▶ GIVEN REQUEST: Return all of the data below line for line, with no changes.

┄┄┄┄┄┄┄┄┄┄┄┄┄┄┄┄┄┄┄┄

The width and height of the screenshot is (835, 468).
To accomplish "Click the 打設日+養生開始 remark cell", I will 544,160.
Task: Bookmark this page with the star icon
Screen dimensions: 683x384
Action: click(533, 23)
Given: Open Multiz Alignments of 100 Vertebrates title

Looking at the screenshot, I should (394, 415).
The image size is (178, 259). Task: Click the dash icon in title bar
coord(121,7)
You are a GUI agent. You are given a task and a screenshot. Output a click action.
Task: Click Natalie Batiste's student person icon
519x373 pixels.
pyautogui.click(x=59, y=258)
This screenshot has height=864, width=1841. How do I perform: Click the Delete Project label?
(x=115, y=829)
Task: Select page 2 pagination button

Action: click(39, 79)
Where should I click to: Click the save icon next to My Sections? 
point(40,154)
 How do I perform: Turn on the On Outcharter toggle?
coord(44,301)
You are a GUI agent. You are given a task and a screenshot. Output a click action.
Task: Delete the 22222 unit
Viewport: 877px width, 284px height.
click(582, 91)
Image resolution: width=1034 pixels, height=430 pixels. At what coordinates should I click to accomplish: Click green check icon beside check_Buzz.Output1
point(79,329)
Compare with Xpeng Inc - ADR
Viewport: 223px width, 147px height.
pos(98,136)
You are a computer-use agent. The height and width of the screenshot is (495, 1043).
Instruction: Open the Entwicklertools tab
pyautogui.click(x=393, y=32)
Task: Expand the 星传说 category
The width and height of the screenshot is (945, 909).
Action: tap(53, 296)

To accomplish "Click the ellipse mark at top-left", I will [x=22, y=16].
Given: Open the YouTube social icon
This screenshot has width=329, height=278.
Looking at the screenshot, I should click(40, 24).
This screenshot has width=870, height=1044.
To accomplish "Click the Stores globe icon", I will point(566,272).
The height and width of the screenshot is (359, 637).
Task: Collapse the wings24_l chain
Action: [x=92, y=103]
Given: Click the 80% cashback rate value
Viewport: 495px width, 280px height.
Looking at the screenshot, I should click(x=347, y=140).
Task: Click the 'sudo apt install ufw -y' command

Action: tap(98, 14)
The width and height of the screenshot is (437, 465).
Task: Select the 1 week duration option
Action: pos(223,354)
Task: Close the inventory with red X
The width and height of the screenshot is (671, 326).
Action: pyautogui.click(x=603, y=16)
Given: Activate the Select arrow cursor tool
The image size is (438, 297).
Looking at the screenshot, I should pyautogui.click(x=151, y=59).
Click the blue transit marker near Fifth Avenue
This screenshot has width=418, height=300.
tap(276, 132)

┄┄┄┄┄┄┄┄┄┄┄┄┄┄┄┄┄┄┄┄

▶ CORRECT RESULT:
The width and height of the screenshot is (835, 468).
To accomplish "Click the 打設日+養生開始 remark cell", I will 544,160.
Task: Bookmark this page with the star icon
Screen dimensions: 683x384
Action: click(533, 23)
Given: Open Multiz Alignments of 100 Vertebrates title

Looking at the screenshot, I should (394, 415).
The image size is (178, 259). Task: Click the dash icon in title bar
coord(121,7)
You are a GUI agent. You are given a task and a screenshot. Output a click action.
Task: Click Natalie Batiste's student person icon
519x373 pixels.
pyautogui.click(x=59, y=258)
This screenshot has height=864, width=1841. How do I perform: Click the Delete Project label?
(x=115, y=829)
Task: Select page 2 pagination button

Action: click(39, 79)
Where should I click to: Click the save icon next to My Sections? 
point(40,154)
 How do I perform: Turn on the On Outcharter toggle?
coord(44,301)
You are a GUI agent. You are given a task and a screenshot. Output a click action.
Task: Delete the 22222 unit
Viewport: 877px width, 284px height.
click(582, 91)
Image resolution: width=1034 pixels, height=430 pixels. At what coordinates should I click to accomplish: Click green check icon beside check_Buzz.Output1
point(79,329)
Compare with Xpeng Inc - ADR
Viewport: 223px width, 147px height.
pos(98,136)
You are a computer-use agent. The height and width of the screenshot is (495, 1043).
Instruction: Open the Entwicklertools tab
pyautogui.click(x=393, y=32)
Task: Expand the 星传说 category
The width and height of the screenshot is (945, 909).
Action: tap(53, 296)

To accomplish "Click the ellipse mark at top-left", I will [x=22, y=16].
Given: Open the YouTube social icon
This screenshot has width=329, height=278.
Looking at the screenshot, I should click(40, 24).
This screenshot has width=870, height=1044.
To accomplish "Click the Stores globe icon", I will point(566,272).
The height and width of the screenshot is (359, 637).
Task: Collapse the wings24_l chain
Action: [x=92, y=103]
Given: Click the 80% cashback rate value
Viewport: 495px width, 280px height.
Looking at the screenshot, I should click(x=347, y=140).
Task: Click the 'sudo apt install ufw -y' command

Action: tap(98, 14)
The width and height of the screenshot is (437, 465).
Task: Select the 1 week duration option
Action: pos(223,354)
Task: Close the inventory with red X
The width and height of the screenshot is (671, 326).
Action: pyautogui.click(x=603, y=16)
Given: Activate the Select arrow cursor tool
The image size is (438, 297).
Looking at the screenshot, I should pyautogui.click(x=151, y=59).
Click the blue transit marker near Fifth Avenue
This screenshot has width=418, height=300.
tap(276, 132)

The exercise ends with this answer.